Kate Morton is one of those novelists who create stories that sweep across time, weaving in and out of eras, switching between narrative voices and views with profound skill. Her four books The House at Riverton, The Forgotten Garden, The Distant Hours, and the newly released The Secret Keeper, all use the devise of flitting between a modern story and one from the past, by creating an intriguing mystery that leads its modern day heroine to delve into the past in order to unearth the truth. Morton’s pasts are tragic. The characters suffer—for love, for war, for sisterhood, motherhood—for life itself, creating an interesting bond between not only the “mystery-solver”, but also the reader, as both protagonist and reader have the past slowly unfurled for them. It is easy within this type of storytelling to run to the melodramatic, but Morton is adept at running on that knife edge, providing an emotional core to her plot without falling into the stereotype. Kate Morton is a magician with a pen (or, more accurately in this day and age, Word Processor). Her characters are flawed, three-dimensional beings and her settings are richly defined without dragging the reader into a dull description of the landscape that more often leads to skimming, than appreciation. While her mystery plotlines, or rather twists are a touch on the predictable side, it is easy to overlook when confronted with such a rich tapestry of character and place.

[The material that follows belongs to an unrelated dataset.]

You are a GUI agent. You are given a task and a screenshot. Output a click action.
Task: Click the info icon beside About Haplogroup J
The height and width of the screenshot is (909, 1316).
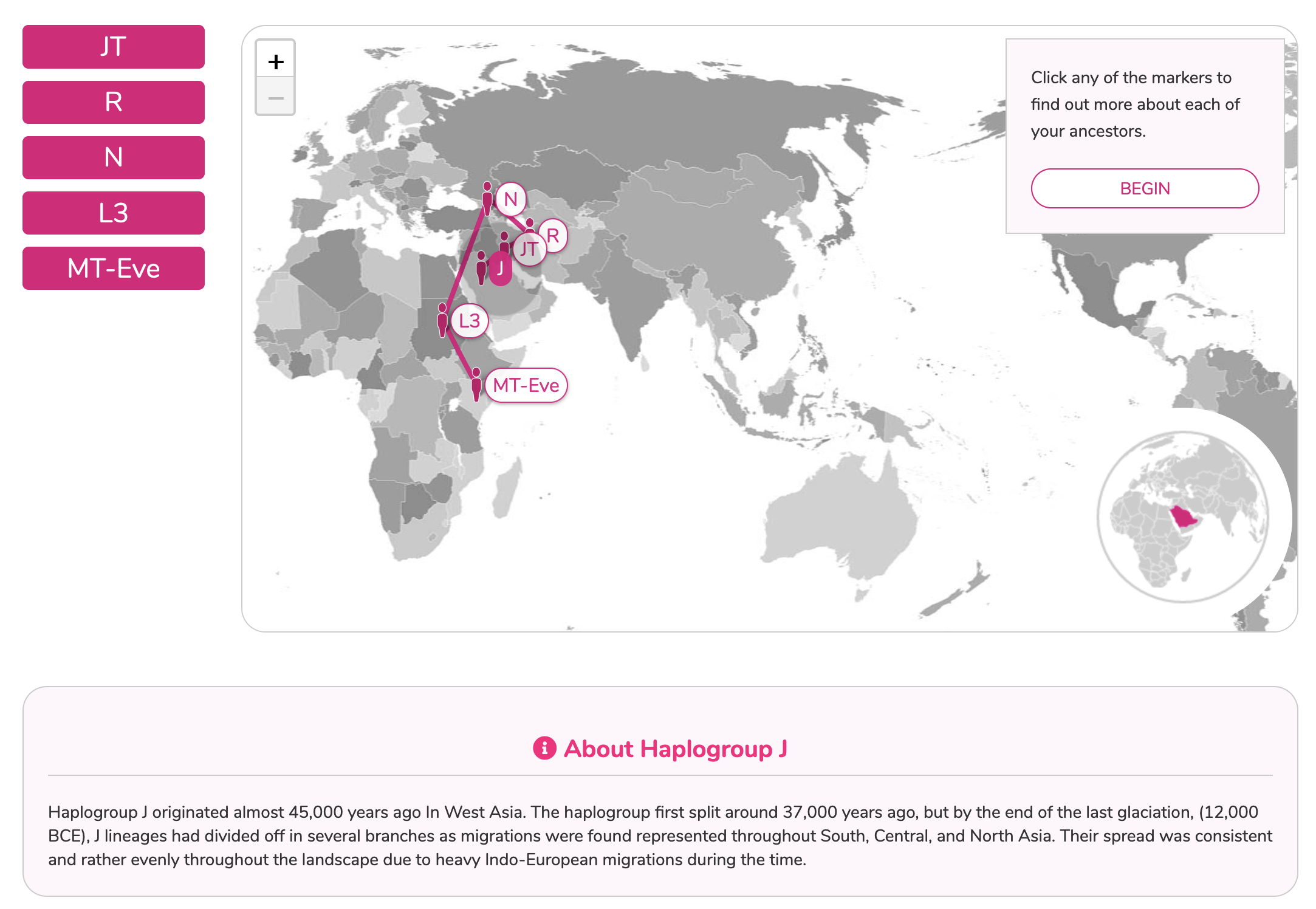point(544,748)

In her newest novel, The Secret Keeper, Morton excels at connecting the story of Laurel, a well-respected older actress, with that of a trio of young people living in London during the Blitz. The novel interlaces the lives of Vivian, Dolly and Jimmy, switching between their narratives with that of Laurel as she struggles to unravel the mystery surrounding her mother and the long ago death of a visiting stranger at her home. In a time where I have been struggling to find a book I really love, The Secret Keeper has been a welcome breath of fresh air. Along with another of Morton’s books, The Forgotten Garden, The Secret Keeper has created characters and storylines that have enthralled me. I really can’t do them justice in explaining how Morton’s characters ignite a spark of compassion, an emotional link really, that is difficult to find in other novels. Her books are much more than good stories, they are in a sense, epics; not so much in the sense of something like the Ken Follett books or Gone with the Wind, but in the sense that her creations, these beings developed in her imagination, are really brought to life in a way that leaves vestiges of them in your mind long after you’ve put the book back on the shelf.
So, you readers with supreme author allegiance and a yen for good fiction, here’s my challenge—pick-up a Kate Morton book, read it, enjoy it and then move on to the next. Before you know it you will have a Kate Morton section of your book shelf too.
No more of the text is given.